Burn by Andre Bagoo

by Shivanee Ramlochan, Paper Based Blogger

Welcome to the 2015 Paper Based Advent Book Blog! Day Three ushers in our first poetry selection in our #paperbasedadvent lineup: Burn, a stunning, intricate and deftly composed sophomore collection from Andre Bagoo, launched at this year’s NGC Bocas Lit Fest. An eminently worthy successor to Bagoo’s first book of poems, Trick Vessels, Burn is described by Puerto Rican poet Loretta Collins Klobah as “carnivalesque, enigmatic, experimental, vivid, wild and wonder-inspiring poems full of verve and utterly fresh language.”

Trinidad is both paradise and peculiar playground, in this bold and inventive book that bares human curiosity to the cleansing influence of fire. The poems within question both reader and subject, whether they linger over lost loves, look backwards with the slanted gait of douens, or raze Ramleela effigies back to their base origins.

Here is a collection in which everything is considered: still life; shocks to the human system; the hidden lives and adventures unfurling along Port of Spain streets that commuters cross carelessly. There’s at least one world beneath the bitumen of the one we walk over now; Bagoo’s skill is in making us consider our footsteps and what lies under them, in verses that encourage curiosity, channel hunger and sometimes playfully duke it out with our worst enemies, our best friends. The watchful promise of poems like “Yet Again” compel the reader’s gaze and imagination ever closer to new horizons:

”     Take me to your country.
Make me the independence of this land.
Down the path of fireworks,
Wile me with your hand.
Yet again, your hand.”

As with the poet’s debut, Burn opens itself eagerly to mapping and remapping, transversing seas towards Iceland, tilting on its own clever rotational axis to let new meanings encircle the worlds within it.

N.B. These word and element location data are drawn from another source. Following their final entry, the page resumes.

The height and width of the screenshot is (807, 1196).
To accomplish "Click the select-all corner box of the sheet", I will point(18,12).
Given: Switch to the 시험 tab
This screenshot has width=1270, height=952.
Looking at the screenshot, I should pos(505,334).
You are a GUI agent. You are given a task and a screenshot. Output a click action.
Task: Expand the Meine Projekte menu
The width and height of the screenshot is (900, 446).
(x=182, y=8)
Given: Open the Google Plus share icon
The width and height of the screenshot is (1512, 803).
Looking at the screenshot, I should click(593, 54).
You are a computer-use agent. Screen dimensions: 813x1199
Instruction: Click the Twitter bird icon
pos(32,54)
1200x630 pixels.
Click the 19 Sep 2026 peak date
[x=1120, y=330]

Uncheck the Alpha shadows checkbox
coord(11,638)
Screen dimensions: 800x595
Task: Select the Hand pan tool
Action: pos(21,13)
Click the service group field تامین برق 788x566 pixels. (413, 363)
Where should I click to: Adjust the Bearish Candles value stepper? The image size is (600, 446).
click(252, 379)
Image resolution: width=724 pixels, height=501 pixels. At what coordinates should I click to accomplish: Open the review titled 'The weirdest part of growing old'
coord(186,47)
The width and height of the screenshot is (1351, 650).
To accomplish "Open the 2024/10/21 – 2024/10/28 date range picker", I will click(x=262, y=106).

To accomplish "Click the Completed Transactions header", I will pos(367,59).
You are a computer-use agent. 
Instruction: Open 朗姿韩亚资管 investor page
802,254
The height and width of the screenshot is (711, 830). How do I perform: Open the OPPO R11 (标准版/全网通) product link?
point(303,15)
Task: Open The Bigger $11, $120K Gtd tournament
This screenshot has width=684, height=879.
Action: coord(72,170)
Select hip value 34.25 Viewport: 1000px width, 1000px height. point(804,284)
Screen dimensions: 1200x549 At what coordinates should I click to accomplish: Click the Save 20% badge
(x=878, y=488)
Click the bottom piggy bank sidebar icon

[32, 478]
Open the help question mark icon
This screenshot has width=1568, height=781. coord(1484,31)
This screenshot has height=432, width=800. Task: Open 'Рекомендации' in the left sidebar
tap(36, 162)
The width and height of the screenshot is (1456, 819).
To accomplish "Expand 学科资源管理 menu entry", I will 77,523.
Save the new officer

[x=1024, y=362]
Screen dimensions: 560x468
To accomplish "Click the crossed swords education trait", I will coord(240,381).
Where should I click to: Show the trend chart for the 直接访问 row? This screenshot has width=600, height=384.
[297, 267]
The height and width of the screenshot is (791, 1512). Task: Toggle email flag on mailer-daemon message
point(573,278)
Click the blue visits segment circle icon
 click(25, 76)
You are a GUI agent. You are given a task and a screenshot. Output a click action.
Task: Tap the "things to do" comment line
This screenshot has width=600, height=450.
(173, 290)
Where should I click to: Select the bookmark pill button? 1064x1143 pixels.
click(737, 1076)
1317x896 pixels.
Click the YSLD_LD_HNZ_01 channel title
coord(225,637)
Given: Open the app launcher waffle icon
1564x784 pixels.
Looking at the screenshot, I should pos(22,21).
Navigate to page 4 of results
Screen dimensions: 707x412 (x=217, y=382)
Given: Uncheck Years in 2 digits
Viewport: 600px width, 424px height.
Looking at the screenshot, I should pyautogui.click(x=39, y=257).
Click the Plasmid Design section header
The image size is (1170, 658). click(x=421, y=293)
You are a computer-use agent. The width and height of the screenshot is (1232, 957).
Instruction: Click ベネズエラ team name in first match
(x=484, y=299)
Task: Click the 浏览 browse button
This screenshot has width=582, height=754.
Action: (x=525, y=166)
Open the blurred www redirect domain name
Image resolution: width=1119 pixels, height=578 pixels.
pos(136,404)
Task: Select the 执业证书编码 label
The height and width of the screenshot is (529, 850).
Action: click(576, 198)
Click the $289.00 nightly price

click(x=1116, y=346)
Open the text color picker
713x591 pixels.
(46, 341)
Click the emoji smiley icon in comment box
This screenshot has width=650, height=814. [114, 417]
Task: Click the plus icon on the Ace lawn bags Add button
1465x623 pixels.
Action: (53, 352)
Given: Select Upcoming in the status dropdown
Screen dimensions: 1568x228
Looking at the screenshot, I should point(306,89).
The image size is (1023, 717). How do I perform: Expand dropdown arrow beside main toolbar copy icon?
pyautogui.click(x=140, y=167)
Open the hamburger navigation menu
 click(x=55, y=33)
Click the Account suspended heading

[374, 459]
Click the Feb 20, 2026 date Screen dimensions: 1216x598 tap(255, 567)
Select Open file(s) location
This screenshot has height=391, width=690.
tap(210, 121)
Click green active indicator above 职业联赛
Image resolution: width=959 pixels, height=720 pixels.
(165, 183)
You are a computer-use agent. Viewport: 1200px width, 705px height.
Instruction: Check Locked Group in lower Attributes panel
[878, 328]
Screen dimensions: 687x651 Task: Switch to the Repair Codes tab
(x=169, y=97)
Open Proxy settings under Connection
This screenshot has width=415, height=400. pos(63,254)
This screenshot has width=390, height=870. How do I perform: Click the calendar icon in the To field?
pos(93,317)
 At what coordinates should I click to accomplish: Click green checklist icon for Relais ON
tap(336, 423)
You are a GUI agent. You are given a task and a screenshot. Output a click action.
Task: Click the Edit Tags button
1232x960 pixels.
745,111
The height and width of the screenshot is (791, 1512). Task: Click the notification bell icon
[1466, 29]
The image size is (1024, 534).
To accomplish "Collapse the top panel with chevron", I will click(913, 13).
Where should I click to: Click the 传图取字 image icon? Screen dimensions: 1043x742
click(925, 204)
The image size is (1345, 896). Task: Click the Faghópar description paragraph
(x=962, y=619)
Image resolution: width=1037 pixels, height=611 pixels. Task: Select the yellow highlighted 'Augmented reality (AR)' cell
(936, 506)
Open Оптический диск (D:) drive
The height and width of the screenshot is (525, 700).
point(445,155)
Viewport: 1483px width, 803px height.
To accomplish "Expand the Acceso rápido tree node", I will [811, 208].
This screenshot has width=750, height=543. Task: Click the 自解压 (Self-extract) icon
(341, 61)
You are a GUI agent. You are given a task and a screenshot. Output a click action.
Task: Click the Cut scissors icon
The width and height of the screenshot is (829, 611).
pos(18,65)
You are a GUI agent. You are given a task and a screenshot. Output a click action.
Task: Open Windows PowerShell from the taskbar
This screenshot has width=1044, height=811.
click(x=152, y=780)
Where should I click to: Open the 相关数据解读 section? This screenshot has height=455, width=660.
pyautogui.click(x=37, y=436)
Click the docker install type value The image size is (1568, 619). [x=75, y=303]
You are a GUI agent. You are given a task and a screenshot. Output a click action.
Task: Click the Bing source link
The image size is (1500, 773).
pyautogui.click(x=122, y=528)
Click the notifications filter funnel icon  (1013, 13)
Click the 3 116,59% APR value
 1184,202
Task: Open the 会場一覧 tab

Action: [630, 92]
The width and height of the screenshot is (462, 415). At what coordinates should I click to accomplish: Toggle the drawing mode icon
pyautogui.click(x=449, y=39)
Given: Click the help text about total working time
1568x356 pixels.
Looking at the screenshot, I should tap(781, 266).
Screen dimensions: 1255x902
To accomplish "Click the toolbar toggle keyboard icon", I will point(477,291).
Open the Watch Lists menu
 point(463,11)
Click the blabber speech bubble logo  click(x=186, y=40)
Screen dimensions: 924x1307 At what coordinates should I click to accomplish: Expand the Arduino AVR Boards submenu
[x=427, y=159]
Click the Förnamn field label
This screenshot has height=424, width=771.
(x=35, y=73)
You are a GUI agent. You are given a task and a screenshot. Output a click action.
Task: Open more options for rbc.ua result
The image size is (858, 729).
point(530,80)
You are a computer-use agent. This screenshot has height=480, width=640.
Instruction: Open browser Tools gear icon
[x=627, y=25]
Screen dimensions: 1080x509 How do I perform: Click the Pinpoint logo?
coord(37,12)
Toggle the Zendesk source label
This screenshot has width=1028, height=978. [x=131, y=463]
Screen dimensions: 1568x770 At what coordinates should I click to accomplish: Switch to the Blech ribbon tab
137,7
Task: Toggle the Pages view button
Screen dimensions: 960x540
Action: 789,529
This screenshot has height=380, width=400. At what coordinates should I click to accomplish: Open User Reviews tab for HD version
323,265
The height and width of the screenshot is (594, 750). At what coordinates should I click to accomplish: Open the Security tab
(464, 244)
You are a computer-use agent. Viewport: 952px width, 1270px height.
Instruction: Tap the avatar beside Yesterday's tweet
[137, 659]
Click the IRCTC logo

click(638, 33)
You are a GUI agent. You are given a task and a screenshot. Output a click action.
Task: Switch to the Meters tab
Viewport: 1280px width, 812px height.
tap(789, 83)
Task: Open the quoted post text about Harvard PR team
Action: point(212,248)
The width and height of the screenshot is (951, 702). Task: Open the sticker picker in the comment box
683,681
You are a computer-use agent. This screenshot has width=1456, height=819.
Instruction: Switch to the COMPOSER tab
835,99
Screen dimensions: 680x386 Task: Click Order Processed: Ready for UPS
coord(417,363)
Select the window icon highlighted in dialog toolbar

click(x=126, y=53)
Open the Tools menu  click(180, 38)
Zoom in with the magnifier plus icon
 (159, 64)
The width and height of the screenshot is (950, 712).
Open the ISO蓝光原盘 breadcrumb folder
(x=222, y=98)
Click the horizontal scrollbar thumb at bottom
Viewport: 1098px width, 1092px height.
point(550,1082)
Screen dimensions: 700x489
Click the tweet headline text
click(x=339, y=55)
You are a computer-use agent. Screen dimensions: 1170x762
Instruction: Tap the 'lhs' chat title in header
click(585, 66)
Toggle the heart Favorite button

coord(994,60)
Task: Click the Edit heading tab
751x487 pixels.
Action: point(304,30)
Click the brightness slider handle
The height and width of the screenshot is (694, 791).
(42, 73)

We recommend it for: Readers of Nicholas Laughlin and Vahni Capildeo; those who like their poems to be both playful and experimental; fans of W.H. Auden who’d like to consider him through an inventive, fascinating lens.

Trick Vessels by Andre Bagoo

by Shivanee Ramlochan, Paper Based Blogger

Trick Vessels

“The poems themselves are minefields,” says Vladimir Lucien in his sx salon review of Trick Vessels, and he couldn’t be more precise. The entire review is titled “Andre, the Obeah Man”, and again, one nods reflexively with Lucien’s assessment of this debut collection, by turns ephemeral and kaleidoscopic: a certain kind of poetic magic is unfolding within, as Bagoo conducts electrifying experiments with form and feeling. Here, the poet is also a wily sorcerer, with bags of tricks and secrets of his trade that he only reveals in witty, funny, haunting increments — this collection isn’t for the rigidly traditional (or perhaps it should be, as a deterrent against stuffy poetry collections!).

Published by Shearsman Books in 2012, Trick Vessels tantalizes its reader with possibilities, moving from familiar to alien space within moments. Bagoo’s understanding of both emotional and physical landscapes — and particularly of the relationships between the two — is stunning to behold. “Visa”, an exploration of temporal shifts through an island dweller’s lens, begins with:

“for the world is defined by your island
your garden floods centuries away
over concrete jungle birds congregate
and the latitudes are crutches”

The opening poem of the collection, “The Night Grew Dark Around Us”, sounds out a powerful, near-hypnotic meditation on love, framed as it is in a series of singular yet interwoven addresses from an unnamed, possibly spectral figure. The first stanza of the poem reads:

“Let the daughter of that hibiscus say:
“His love has no end.”
Let the mother of the daughter say:
“His love has no end.”
Let the author of the mother say:
“His love has no end.”

Myriad revelations await the adventurous reader in this thoughtful, ornamented and subtle first collection by Bagoo: these are poems for journeying far, deep and in more directions than seem readily apparent.